No standards meant there was a greater risk for accidents, which could end in fatality as easily as injury.

In 1998, for example, a Washington state window cleaner and his 15-year-old “helper,” both fell from the top of a building because a harness was not correctly attached. The helper died instantly and the window cleaner suffered multiple injuries. This accident, and others like it, alerted the IWCA to the unavoidable need for standards.

Interestingly, it was a jan/san distributor (and former window cleaning contractor) who led the way in seeing the idea of national standards become a reality. “Stefan Bright has really been the driving force in bringing together all aspects of the window cleaning industry — from the little guy with the bucket and squeegee to the biggest professional contractor,” says Pitzer.

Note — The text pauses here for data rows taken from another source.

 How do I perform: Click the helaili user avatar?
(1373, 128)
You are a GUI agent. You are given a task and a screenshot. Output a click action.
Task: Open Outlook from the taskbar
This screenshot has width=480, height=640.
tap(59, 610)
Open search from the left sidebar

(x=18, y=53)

Bright, safety director for the IWCA and vice president of sales for J. Racenstein Co., a distributor in New York City, compiled the standards with input from window cleaners around the nation. Eventually the I-14 standards were adopted by both the American National Standards Institute (ANSI) and the IWCA. But with so many different styles and methods of window cleaning, negotiating universal regulations wasn’t easy.

Compromise Cleaning
One of the most important accomplishments of the IWCA was developing standards for adequate anchor points. An “anchor point” is what a window cleaner uses to hang cleaning supplies when cleaning tall buildings. Many accidents occurred because professionals had anchored supplies to an unstable part of a building. “We had to decide if it was the building manager’s responsibility to have those in place, or if the window cleaner needed to be responsible for them,” says Bright. Ultimately, it was decided that building managers needed to provide adequate anchor points.

Building owners and cleaning contractors both have responsibilities to adhere to, according to the I-14 standards. Building owners must inspect permanent equipment on rooftops and update maintenance records. Cleaning contractors are responsible for including adequate documentation of training, complying with all current government regulations, and properly inspecting all cleaning equipment. The full standards can be ordered at the IWCA’s website.

“A lot of people worked thousands of hours to see this come to completion,” says Jerry Tobe, president and owner of Hoosier State Window Cleaning, Indianapolis. “ I served on the IWCA board in 1994, and I can tell you that we were really combing over all the different issues back then. At times, it seemed like one group of standards would be hard to achieve.”

Knowledge is Power
Most distributors do not have the background or knowledge of window cleaning that Stefan Bright has, being a former professional window cleaner himself. “The average distributor representative is probably going to have a difficult time understanding my needs,” says Tobe. “It’s a specialized working environment and a specialized area of cleaning. Cleaning the side of a tall building is different than using floor wax.”

However, the information is there for distributors who choose to make use of it. The IWCA website is one place to start; research, testimonies, company profiles and the I-14 standards are all readily available.

Distributors who are well-informed about these standards will not only prove to be valuable resources for their current customers, but they can also branch out to supplying the needs of new customers who are window cleaning contractors. “[Distributors] have one of two options: they can find out about regulations and help their customers, or they can be disinterested in the standards,” says Bright. “Hopefully, if they’re not interested

The standards are divided into two sections, A and B. Section B applies to the design and structure of window cleaning that manufacturers are responsible for. Distributors may also want to peruse this section of the standards to make sure the products they sell meet the standards.

“The thing that really makes this a beautiful document is that when everyone came together, they started listening to each other, and it evolved into a document of compromise,” says Pitzer. “The window cleaners really embraced it right away, then the building managers took to it, and now it seems to be making its way into every part of the supply chain.”